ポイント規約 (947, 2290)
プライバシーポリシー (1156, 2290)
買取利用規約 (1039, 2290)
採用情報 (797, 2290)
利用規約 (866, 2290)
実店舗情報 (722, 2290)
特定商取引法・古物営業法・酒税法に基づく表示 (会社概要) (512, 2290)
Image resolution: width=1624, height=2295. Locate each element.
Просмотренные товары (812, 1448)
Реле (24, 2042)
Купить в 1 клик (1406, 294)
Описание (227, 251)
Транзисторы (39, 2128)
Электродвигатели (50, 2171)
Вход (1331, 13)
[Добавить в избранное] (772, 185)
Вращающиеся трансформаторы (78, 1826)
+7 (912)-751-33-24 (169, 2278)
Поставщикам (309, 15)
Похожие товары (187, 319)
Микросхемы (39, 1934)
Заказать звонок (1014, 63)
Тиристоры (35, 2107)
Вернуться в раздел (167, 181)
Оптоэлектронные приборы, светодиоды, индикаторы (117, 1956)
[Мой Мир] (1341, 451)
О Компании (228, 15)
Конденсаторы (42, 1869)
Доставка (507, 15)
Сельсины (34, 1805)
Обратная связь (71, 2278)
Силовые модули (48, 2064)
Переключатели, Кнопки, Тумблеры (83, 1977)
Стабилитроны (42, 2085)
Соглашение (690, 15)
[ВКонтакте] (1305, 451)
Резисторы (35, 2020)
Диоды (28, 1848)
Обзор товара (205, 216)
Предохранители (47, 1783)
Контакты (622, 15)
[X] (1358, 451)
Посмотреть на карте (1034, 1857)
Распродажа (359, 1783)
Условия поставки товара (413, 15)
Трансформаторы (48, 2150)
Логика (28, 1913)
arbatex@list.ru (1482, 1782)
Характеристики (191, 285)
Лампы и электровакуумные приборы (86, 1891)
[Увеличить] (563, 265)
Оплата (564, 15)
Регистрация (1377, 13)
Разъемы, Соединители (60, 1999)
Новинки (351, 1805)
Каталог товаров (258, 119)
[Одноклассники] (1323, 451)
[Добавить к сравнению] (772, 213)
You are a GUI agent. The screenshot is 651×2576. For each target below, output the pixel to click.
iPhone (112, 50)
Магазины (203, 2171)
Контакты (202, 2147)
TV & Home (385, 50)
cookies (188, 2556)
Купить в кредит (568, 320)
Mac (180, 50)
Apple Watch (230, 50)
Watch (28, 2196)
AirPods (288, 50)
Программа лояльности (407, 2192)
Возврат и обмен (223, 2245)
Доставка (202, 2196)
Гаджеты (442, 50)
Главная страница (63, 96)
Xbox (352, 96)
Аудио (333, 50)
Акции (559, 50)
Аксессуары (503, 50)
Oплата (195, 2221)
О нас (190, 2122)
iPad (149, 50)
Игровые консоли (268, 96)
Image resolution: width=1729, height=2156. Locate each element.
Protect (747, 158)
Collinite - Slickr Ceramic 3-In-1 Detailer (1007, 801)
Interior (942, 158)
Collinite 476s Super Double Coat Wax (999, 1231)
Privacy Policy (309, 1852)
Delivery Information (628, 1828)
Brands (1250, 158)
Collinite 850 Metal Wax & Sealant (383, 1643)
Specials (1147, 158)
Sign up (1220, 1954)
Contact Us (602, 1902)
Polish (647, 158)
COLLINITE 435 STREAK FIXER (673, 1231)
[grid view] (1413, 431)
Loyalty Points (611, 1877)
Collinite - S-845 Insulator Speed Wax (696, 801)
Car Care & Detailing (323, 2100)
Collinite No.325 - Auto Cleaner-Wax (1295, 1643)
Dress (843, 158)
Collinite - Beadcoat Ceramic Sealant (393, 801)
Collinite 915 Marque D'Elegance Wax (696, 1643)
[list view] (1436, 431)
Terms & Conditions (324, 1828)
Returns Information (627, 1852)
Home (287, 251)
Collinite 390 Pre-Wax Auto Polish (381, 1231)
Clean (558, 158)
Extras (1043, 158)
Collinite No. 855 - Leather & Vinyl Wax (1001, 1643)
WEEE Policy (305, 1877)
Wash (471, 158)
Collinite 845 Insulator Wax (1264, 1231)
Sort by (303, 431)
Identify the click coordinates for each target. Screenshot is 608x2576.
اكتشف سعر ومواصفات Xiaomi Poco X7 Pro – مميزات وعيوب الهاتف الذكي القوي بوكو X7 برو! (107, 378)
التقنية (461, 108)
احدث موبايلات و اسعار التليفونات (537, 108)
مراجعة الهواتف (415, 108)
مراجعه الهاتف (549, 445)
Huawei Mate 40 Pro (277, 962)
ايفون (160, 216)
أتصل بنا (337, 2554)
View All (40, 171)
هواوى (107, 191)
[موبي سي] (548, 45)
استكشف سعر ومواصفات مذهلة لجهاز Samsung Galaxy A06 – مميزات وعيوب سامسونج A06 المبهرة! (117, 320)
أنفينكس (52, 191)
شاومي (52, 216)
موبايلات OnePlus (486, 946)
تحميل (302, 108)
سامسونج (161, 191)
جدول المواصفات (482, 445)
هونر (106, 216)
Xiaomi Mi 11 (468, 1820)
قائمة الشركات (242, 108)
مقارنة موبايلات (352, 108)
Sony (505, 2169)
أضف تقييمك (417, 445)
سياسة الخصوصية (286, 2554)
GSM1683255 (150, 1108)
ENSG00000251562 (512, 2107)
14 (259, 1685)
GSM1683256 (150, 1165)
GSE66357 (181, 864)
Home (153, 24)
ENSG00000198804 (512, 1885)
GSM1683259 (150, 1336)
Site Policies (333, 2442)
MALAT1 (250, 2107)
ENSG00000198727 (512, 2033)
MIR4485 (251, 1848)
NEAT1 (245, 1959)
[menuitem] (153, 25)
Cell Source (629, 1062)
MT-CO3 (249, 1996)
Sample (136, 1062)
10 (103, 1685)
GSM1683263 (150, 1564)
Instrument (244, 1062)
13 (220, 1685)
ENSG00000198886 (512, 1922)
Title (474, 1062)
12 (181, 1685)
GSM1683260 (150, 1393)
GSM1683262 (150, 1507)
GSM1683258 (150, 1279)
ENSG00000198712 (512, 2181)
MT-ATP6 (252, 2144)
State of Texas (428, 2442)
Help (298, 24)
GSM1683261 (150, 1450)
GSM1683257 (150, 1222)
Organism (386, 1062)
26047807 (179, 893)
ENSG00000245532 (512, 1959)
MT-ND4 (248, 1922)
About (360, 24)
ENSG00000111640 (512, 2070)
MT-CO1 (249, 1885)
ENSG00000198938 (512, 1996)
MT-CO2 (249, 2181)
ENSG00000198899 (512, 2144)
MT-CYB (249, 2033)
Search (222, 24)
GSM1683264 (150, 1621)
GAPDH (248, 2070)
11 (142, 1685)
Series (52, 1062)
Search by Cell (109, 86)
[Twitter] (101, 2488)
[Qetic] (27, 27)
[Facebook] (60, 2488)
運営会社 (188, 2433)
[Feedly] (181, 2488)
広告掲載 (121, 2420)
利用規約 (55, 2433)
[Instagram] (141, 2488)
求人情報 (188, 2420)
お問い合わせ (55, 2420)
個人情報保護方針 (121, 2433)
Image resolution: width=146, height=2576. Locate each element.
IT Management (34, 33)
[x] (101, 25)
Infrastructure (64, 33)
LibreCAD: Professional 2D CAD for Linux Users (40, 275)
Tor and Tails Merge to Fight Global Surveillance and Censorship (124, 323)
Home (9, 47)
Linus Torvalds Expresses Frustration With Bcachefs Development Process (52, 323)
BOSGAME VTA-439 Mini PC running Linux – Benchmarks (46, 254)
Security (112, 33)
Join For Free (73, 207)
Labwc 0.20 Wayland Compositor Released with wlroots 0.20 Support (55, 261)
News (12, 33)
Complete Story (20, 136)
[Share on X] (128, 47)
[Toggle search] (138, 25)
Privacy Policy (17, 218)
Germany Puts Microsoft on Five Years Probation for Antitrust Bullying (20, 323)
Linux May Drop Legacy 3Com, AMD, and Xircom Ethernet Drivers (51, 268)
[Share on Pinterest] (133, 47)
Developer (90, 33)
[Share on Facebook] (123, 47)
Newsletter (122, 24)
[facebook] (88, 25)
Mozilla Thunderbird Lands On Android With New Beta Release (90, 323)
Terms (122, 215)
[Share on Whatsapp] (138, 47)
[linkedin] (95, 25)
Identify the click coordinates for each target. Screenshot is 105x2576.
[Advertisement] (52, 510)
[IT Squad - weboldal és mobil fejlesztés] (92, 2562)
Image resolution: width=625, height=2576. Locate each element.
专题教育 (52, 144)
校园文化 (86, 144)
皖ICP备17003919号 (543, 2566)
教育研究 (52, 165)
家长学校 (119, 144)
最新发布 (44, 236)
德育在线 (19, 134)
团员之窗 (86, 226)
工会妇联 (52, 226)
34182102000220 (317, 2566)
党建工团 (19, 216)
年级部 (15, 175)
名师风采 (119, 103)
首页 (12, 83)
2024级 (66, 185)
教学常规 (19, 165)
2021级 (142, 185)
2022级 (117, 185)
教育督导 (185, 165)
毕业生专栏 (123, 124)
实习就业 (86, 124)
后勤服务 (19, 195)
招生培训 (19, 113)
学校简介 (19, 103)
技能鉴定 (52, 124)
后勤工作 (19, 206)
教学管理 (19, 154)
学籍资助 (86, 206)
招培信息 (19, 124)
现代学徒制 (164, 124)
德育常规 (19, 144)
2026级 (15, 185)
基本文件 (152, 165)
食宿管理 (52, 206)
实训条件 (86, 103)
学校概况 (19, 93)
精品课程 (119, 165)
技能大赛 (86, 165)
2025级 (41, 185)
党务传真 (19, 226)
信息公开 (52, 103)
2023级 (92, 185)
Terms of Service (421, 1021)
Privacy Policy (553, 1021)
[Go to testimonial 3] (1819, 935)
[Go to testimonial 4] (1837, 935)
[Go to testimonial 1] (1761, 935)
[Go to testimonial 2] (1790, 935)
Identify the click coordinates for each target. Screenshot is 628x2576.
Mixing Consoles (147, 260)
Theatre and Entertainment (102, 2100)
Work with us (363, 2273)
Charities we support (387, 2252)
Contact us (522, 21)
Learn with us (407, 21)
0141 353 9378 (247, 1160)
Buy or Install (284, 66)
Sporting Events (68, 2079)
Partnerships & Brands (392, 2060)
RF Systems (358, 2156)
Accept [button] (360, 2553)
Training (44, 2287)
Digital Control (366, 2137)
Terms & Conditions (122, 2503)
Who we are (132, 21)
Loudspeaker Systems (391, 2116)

- Work request
Scan the entries above and copy each line where "Information" occurs.

- Solution
Delivery Information (628, 1828)
Returns Information (627, 1852)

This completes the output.